Data Mining: What It Is and Why You Should Care

If you have a Facebook page then you’ve probably noticed the handful of small, unassuming ads that tend to line the right hand side of the page. If you’ve really paid attention, then you might notice something a little strange: the ads tend to correlate to deals for sites you recently viewed. Facebook uses third-party trackers to monitor your online activity and provide ads that they think might be most relevant to your current situation. Think about it like this: someone who has been searching for phone plans online is more likely to pay attention to a Verizon ad promoting unlimited data than, say, an ad for a furniture warehouse. Companies can use data mining to track your purchasing patterns over time and target products that you will be more likely to buy into.

Sounds harmless, right? Verizon encouraging you to buy their latest data package is not going to mess with your life in any way, but the fact that companies can tailor their products to target you and encourage you to invest in their brand opens the doors to a much larger and much, much scarier topic: registered voter data mining.

Here’s a scenario. You have been a registered voter for the Democratic party for a few years. During those years, you’ve lived in the same place, shopped at local stores, gone to eat at your favorite restaurants, and for the most part your life is very stable. You know it, but here’s the creepy thing: every single company you use on a regular basis knows it too. Every time you swipe your credit or debit card at a store, the bank takes note of where you are and how much you spent. Every time you get online, websites track what you look at and for how long. Phone calls and text messages? Your carrier keeps track of the numbers you called and how long you were on the phone. Individually, these companies can’t do much harm. But put together, these motes of data begin to form a pattern of your behaviors.
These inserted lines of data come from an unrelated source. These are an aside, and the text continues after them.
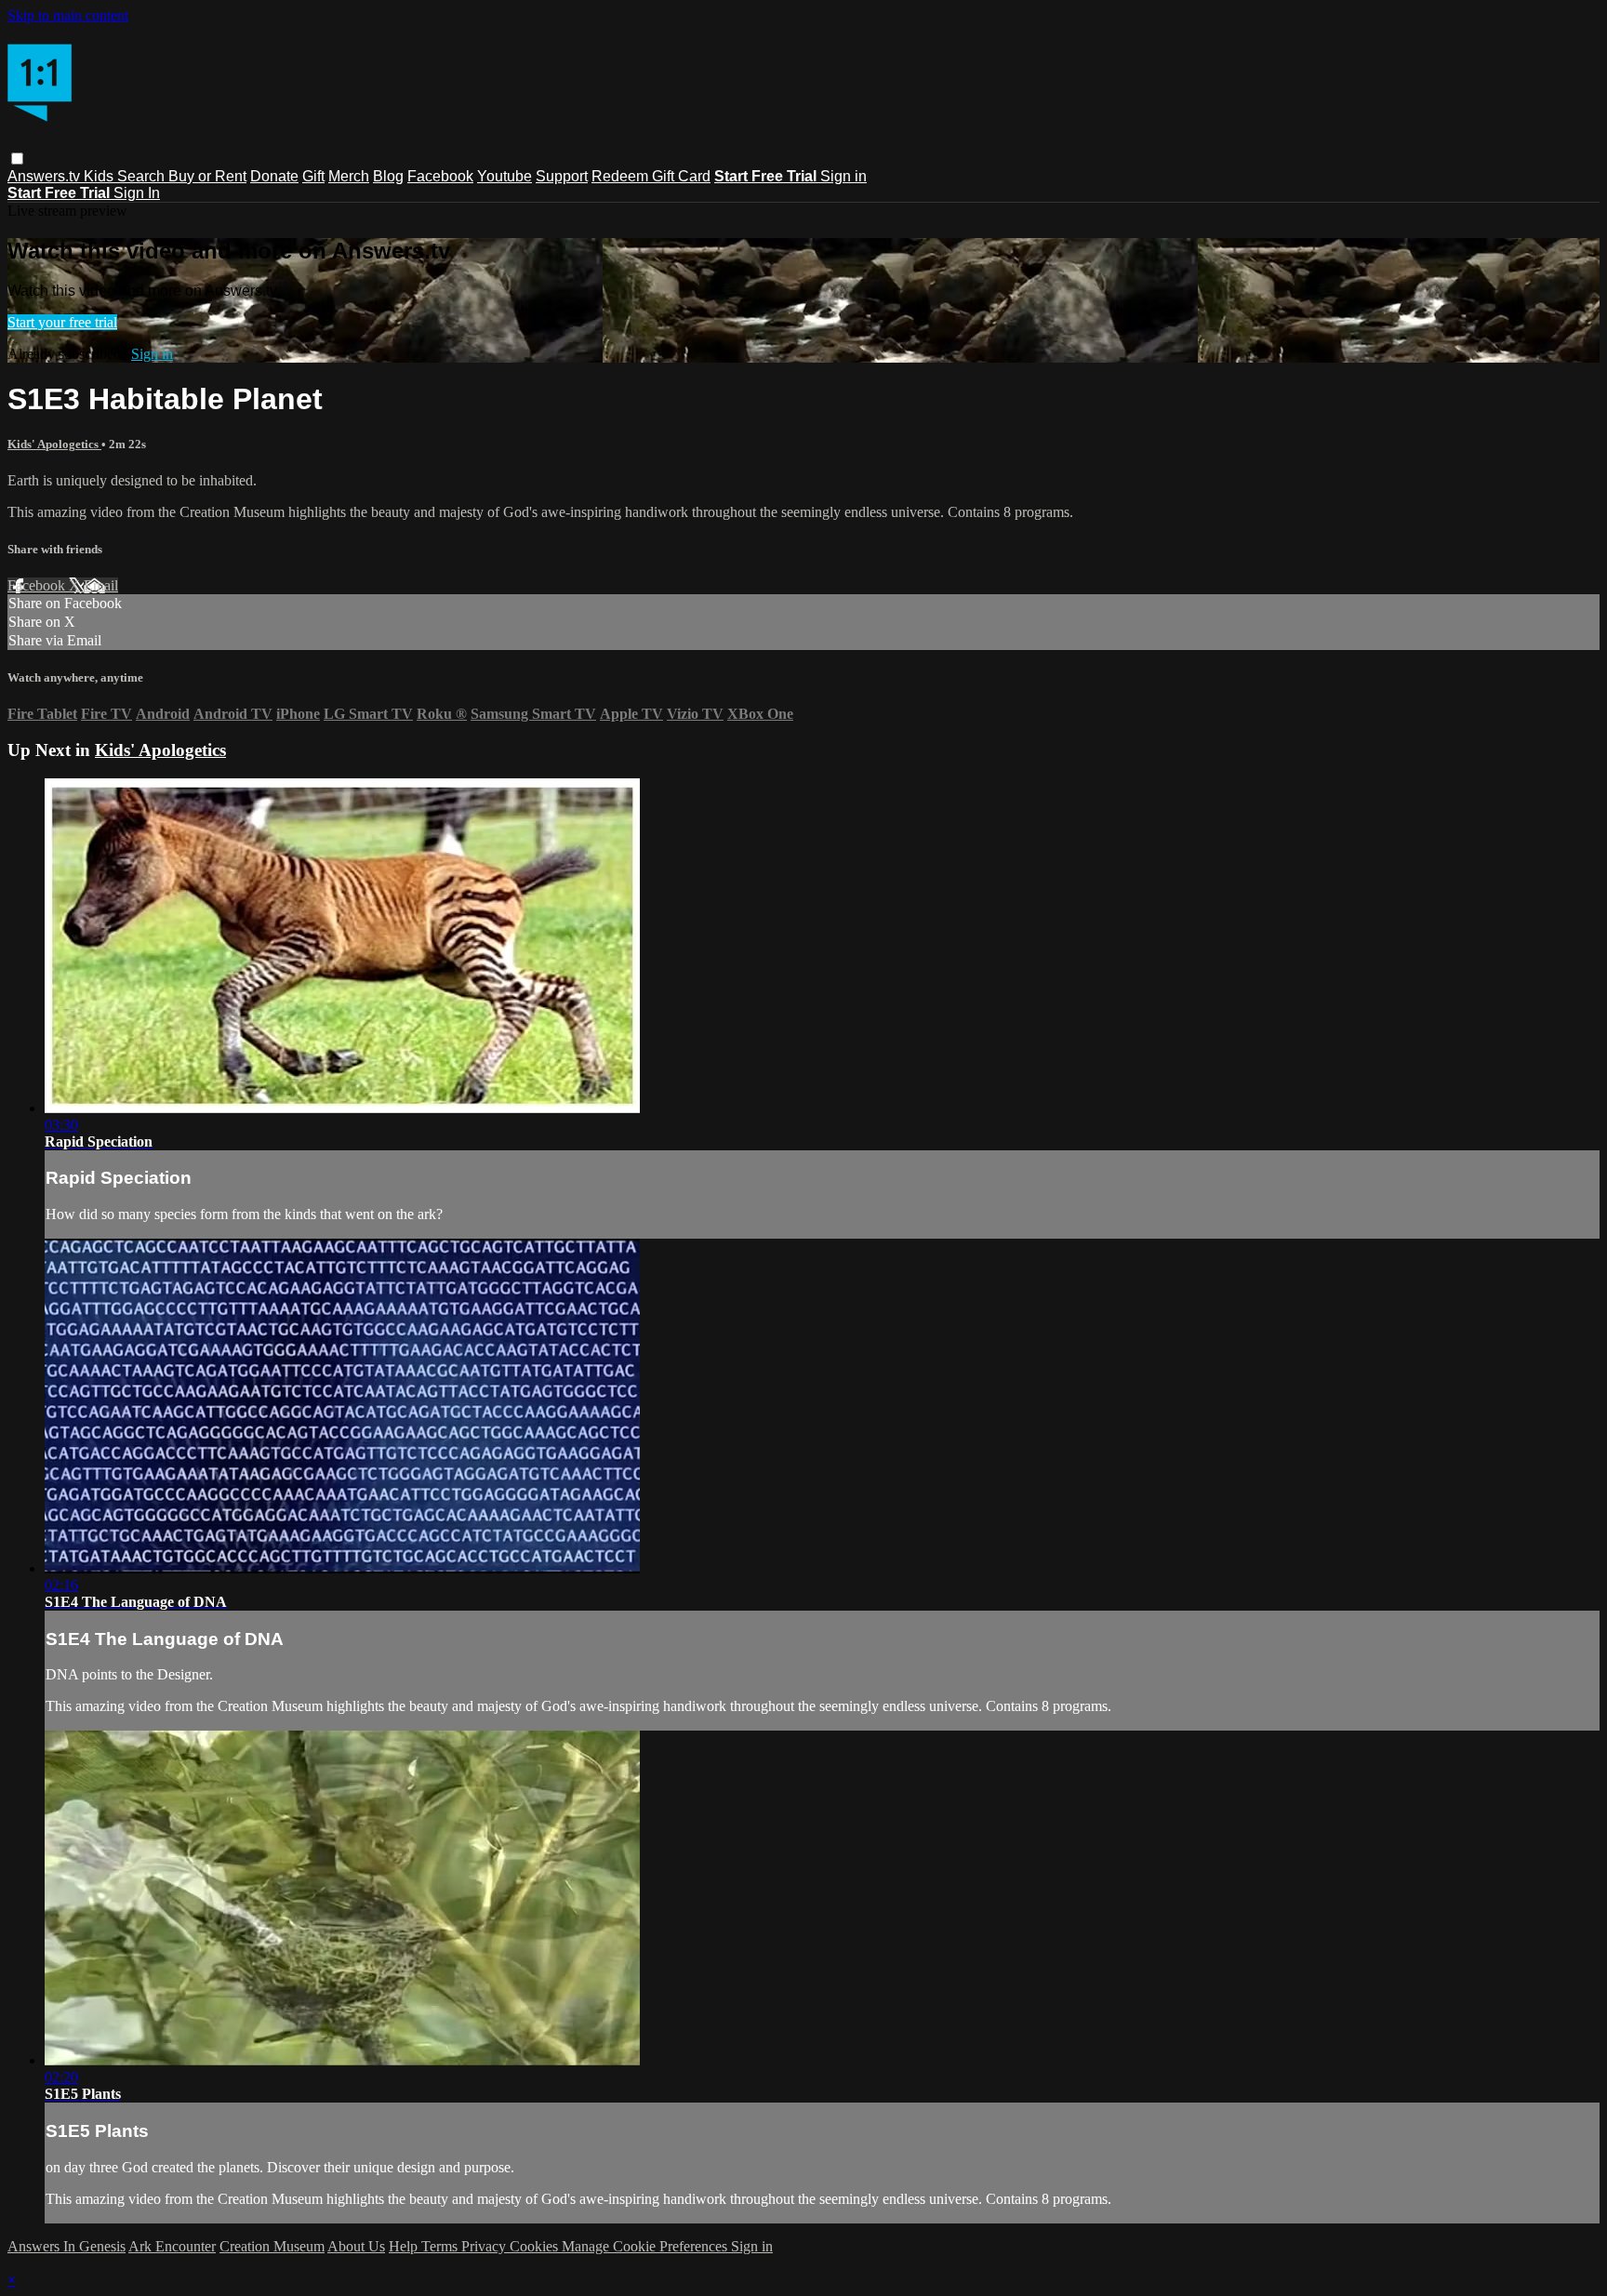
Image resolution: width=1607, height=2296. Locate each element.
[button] (17, 159)
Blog (388, 176)
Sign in (843, 176)
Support (562, 176)
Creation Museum (272, 2246)
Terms (441, 2246)
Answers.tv (45, 176)
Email (101, 585)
Here’s why data mining is so important right now. Political campaigns can hire individual companies like TargetSmart to provide mined information about everyday citizens like you and me. In 2016 alone, the two major parties spent $13 million on data mining. What’s the big deal? Very simply, politicians can make assumptions about unregistered voters who have similar behavioral patterns to you, registered voter. Think about what this means. If you’re a member of the Democratic party and the neighborhood around you has a very similar behavior pattern to yours, then chances are higher that the unregistered voters in your area could be convinced to vote Democratic on November 8th. The Democratic campaign might target your area for billboard or TV ads because they know, based on your online presence, what complete strangers around you are likely to do. The campaigns can play your online presence to their political advantage, and that is some scary big power.